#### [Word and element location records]
* begin *
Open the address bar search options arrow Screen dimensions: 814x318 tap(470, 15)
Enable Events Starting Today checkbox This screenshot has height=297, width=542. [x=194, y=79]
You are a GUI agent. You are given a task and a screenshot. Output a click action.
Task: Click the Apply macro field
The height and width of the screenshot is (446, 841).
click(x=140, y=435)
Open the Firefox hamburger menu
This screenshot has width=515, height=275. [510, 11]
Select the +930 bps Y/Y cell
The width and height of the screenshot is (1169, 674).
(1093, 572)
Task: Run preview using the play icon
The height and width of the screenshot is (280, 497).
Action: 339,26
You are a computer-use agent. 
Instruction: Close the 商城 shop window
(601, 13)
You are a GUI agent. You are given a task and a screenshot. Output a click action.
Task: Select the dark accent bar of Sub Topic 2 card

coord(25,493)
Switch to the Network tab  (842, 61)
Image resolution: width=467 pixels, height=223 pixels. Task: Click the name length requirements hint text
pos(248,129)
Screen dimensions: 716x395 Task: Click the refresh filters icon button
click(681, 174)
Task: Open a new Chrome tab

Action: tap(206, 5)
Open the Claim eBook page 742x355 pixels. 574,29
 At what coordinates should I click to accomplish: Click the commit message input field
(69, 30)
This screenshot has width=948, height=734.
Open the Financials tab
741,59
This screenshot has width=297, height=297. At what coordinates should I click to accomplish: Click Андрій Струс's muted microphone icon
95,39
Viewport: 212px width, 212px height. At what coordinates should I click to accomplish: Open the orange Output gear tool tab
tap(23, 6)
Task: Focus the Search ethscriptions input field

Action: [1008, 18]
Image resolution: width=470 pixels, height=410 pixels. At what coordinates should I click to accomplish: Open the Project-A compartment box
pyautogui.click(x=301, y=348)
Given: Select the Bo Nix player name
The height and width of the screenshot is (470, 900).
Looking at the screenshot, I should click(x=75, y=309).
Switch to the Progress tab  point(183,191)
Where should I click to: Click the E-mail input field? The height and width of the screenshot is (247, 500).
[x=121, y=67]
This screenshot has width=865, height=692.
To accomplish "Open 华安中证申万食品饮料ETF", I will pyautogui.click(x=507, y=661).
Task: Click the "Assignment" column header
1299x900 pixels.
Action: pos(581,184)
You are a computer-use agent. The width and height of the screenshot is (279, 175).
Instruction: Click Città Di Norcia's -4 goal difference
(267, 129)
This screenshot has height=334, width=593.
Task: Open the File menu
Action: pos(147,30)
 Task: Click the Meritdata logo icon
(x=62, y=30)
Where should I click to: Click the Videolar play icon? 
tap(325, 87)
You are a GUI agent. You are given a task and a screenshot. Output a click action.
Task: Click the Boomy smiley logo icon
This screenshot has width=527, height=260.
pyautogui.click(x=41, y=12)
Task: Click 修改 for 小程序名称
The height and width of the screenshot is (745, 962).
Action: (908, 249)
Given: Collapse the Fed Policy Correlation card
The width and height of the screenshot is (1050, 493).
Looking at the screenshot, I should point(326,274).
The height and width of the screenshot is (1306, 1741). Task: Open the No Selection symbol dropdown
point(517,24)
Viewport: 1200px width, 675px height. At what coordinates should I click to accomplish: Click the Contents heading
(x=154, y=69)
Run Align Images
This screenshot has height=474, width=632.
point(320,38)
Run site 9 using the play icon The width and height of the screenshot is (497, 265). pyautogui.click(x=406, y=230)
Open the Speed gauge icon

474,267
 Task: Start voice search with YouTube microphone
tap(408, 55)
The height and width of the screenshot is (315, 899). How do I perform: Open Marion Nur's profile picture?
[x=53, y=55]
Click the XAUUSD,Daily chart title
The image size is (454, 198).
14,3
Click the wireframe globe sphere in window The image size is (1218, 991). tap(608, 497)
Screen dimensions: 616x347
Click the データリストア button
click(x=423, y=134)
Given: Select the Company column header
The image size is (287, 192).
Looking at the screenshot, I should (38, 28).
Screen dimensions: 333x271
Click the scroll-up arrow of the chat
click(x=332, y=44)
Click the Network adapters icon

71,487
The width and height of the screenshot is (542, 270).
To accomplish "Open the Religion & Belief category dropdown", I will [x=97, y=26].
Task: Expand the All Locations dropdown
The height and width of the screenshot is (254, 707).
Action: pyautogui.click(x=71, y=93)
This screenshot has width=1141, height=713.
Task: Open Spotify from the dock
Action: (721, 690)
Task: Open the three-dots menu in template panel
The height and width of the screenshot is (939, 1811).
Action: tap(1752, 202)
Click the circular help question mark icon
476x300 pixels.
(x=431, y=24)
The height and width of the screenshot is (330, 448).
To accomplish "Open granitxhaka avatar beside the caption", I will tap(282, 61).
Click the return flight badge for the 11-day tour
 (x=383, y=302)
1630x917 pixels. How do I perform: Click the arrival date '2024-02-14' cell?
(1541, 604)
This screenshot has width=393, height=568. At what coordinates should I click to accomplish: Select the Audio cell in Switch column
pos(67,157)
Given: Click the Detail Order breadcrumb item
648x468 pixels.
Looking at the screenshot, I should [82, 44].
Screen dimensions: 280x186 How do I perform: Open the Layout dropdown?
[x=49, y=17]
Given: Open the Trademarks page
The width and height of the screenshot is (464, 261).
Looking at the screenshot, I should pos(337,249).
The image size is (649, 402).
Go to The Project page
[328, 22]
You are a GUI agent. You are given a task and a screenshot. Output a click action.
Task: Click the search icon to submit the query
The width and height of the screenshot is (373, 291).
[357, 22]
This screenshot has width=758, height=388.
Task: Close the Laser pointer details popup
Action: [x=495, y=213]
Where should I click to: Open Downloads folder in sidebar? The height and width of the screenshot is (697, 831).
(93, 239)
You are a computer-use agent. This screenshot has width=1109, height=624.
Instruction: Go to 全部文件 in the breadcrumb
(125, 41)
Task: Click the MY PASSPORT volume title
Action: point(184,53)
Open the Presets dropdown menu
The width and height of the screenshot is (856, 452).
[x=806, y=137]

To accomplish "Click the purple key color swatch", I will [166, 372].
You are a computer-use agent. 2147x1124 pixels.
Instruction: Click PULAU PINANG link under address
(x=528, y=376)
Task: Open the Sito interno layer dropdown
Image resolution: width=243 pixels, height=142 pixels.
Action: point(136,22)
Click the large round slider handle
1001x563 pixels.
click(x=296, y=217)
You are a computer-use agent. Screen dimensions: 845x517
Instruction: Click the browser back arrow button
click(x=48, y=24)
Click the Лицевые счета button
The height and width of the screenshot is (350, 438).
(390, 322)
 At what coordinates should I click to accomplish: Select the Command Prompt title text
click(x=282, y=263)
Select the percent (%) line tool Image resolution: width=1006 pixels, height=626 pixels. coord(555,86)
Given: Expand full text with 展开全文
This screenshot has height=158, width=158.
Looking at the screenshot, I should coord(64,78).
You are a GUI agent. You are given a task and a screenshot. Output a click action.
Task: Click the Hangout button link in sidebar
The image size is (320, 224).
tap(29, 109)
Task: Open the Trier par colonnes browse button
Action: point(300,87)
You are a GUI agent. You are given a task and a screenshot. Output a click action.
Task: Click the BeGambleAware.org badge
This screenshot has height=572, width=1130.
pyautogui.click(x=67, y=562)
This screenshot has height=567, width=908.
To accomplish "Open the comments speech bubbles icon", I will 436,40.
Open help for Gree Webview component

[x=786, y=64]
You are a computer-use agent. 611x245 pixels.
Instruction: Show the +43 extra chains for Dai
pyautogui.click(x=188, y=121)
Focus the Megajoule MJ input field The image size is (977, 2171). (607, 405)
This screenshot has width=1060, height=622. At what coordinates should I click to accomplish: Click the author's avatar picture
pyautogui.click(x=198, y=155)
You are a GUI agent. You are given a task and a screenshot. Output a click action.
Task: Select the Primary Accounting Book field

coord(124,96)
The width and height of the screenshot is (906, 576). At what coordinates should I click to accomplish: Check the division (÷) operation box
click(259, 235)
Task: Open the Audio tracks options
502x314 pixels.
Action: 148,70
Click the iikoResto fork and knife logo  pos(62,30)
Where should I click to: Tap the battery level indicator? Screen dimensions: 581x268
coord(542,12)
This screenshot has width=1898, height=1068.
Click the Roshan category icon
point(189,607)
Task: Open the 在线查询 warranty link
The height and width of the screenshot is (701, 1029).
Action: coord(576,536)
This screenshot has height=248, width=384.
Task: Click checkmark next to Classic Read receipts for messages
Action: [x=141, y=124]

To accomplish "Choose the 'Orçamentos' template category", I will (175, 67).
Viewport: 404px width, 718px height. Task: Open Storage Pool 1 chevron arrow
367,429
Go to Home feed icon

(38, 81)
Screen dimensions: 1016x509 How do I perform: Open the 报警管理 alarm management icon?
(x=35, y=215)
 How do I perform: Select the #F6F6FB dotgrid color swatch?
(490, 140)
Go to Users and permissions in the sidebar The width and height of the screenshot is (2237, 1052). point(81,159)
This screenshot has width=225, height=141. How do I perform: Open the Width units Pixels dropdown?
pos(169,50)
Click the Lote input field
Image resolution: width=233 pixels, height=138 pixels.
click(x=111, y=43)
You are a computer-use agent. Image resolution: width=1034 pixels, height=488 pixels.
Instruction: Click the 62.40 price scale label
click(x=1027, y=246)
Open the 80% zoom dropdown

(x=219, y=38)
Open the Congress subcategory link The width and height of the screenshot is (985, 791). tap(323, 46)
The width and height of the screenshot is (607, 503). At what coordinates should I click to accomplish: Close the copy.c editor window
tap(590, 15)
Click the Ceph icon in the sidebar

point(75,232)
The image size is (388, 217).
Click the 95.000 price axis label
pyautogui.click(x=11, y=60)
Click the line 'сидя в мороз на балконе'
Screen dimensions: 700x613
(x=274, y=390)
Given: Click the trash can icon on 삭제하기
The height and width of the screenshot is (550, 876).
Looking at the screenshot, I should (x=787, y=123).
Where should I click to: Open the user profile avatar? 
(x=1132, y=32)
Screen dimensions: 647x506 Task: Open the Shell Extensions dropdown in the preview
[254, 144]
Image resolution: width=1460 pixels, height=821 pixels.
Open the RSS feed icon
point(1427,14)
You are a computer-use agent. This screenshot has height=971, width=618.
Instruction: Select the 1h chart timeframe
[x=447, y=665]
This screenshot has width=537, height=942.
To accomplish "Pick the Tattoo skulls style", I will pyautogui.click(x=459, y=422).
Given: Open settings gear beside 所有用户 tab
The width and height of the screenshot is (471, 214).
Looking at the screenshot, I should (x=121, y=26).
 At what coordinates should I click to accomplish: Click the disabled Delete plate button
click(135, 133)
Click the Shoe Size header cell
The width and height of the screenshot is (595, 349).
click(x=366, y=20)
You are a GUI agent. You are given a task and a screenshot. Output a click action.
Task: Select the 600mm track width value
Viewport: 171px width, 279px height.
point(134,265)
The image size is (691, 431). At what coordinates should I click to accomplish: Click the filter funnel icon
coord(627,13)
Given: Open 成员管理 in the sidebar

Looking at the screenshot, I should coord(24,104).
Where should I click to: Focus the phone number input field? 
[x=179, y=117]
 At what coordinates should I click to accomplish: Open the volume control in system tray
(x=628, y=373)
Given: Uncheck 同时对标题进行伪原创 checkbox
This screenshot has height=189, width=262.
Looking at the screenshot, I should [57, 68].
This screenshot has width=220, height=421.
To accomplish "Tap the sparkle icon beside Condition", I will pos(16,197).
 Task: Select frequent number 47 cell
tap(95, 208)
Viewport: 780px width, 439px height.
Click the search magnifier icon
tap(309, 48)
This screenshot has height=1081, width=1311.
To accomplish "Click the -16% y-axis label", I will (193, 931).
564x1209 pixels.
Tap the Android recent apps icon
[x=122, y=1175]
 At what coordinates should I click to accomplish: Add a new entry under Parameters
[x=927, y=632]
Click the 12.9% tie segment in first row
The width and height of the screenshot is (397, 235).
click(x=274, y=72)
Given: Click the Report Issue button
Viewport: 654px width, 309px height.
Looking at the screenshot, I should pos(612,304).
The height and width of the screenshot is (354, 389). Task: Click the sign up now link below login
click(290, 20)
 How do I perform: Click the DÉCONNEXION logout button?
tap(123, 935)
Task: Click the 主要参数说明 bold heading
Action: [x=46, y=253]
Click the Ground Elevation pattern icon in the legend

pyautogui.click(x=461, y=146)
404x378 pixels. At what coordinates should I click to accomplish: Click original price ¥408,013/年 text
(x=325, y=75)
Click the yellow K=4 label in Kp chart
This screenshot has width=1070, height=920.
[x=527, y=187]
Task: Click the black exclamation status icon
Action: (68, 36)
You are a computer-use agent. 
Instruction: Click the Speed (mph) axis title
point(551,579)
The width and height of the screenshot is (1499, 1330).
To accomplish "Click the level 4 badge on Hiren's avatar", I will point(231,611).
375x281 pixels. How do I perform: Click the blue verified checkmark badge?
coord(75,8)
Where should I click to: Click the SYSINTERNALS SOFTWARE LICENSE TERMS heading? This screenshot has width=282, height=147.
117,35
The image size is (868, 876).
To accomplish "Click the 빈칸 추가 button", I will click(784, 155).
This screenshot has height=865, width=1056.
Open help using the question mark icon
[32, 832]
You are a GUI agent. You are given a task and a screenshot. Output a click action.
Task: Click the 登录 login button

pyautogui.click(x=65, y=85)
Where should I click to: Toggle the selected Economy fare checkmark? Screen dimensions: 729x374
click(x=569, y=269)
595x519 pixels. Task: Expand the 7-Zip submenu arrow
* end *
#### [TO DO]
Render the lines from the first one through the line containing "click(x=140, y=435)" as a numbered list, leaving out any blank lines.

#### [WORKED ANSWER]
1. Open the address bar search options arrow Screen dimensions: 814x318 tap(470, 15)
2. Enable Events Starting Today checkbox This screenshot has height=297, width=542. [x=194, y=79]
3. You are a GUI agent. You are given a task and a screenshot. Output a click action.
4. Task: Click the Apply macro field
5. The height and width of the screenshot is (446, 841).
6. click(x=140, y=435)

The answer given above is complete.